March Madness Half Marathon Recap

Friday, March 15th

I was so nervous leading into this race and I think my coach knew that. We had a pre-race conversation and she asked me how I felt about running this race somewhat blind. What she meant by that was that it would be an effort-based run where I wouldn’t look at my watch to see my pace during the run and would purely just be pushing hard up and down the hills. I could look at mile splits if I wanted to but the rest of the time I would just focus on running a comfortably hard effort and let my inner GPS take over.

Saturday, March 16th – Day Before

I went for a 25 minute shakeout run the day before running the half marathon. My overall pace was a 7:57 but I didn’t feel great. My body felt sluggish and tired as I was on very un-tapered legs from marathon training. I came back into the house and immediately put my legs up on the wall. My husband came downstairs, laughing at the sight of me, and asked how my run went. “I didn’t feel great,” I said, “but I’m going to do everything I can to get my legs recovered for tomorrow.” I started with an Epsom salt bath and then took a nap, because rest is so crucial to the recovery process (and I really love naps). After my nap I headed out to pick up my race bib in Crystal Lake at the Running Depot. Packet pickup was easy and the volunteers were so friendly. I don’t know what it is about packet pickups but they always get me in a good mood for racing! For dinner that night I made the Turkey Trot Meatballs from Run Fast, Cook Fast, Eat Slow along with Banza spaghetti (I honestly prefer this chickpea pasta to regular pasta!) and the marinara sauce from the cookbook. We ate shortly before 8 p.m. which is later than normal before a race so I had a Kind bar while cooking to start getting in some fuel. Lights out around 10 and I would end up sleeping very well which is rare for me the day before a race; I think getting to sleep in my own bed where I was comfortable made a big difference.

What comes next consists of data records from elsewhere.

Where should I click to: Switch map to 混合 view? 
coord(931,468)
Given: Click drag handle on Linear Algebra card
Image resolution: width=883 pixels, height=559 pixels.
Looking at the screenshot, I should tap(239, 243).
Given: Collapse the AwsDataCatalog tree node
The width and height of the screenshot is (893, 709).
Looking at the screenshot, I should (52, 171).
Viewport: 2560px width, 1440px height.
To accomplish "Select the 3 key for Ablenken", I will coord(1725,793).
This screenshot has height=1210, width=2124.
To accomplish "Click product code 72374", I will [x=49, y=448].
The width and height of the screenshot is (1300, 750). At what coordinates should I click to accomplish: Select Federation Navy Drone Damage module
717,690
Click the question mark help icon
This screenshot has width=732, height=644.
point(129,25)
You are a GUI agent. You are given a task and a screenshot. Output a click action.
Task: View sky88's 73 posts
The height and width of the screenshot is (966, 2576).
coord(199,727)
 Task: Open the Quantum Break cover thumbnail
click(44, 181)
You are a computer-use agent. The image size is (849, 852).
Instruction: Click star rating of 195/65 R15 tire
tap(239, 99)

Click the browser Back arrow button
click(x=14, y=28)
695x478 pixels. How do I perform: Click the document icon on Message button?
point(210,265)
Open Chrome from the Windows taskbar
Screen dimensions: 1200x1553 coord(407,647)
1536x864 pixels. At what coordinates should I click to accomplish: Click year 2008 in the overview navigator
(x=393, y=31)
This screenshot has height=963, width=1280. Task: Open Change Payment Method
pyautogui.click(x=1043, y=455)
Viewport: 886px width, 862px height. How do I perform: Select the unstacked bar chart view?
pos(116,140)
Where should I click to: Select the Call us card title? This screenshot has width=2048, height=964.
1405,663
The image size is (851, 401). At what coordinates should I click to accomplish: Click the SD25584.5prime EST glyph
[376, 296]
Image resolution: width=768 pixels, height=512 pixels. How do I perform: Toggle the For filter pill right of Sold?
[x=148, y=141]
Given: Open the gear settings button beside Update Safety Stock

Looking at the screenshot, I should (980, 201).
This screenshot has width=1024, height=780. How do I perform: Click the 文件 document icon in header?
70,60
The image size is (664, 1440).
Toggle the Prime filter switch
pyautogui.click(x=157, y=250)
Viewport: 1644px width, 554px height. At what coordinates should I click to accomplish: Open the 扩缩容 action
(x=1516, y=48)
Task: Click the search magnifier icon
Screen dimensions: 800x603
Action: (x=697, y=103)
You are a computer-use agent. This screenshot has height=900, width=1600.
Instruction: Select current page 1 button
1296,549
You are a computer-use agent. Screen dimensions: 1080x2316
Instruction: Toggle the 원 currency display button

Sunday, March 17th – Race Day

I woke up at 6 a.m. on race day and got changed to do a quick 10-minute shakeout run on the treadmill a couple hours before my race. I have done this before every half marathon I have run over the last year and it really helps loosen things up early on and get my body temperature to rise after sleeping. To learn more about why I started doing this, click here to read an article from Runner’s World (the same article that convinced me to try something new last year). After the shakeout run, I made some Quaker instant oatmeal and a cup of coffee for breakfast along with a glass of water. I let myself eat slowly and was unusually relaxed for race day. I had run the Cary course 3 times in training and so I think it felt a little bit like just a regular long run morning for me being at home in my kitchen. After breakfast, I changed into my outfit which I had laid out the night before. I said goodbye to my husband, who I told could stay home since I had no idea what I was going to do out there, and he told me that I was the most inspiring and strongest woman that he knew and it brought the biggest smile to my face. I threw on a pair of sweat pants over my shorts and a jacket and headed out to the race which was about a 25-minute drive from our house.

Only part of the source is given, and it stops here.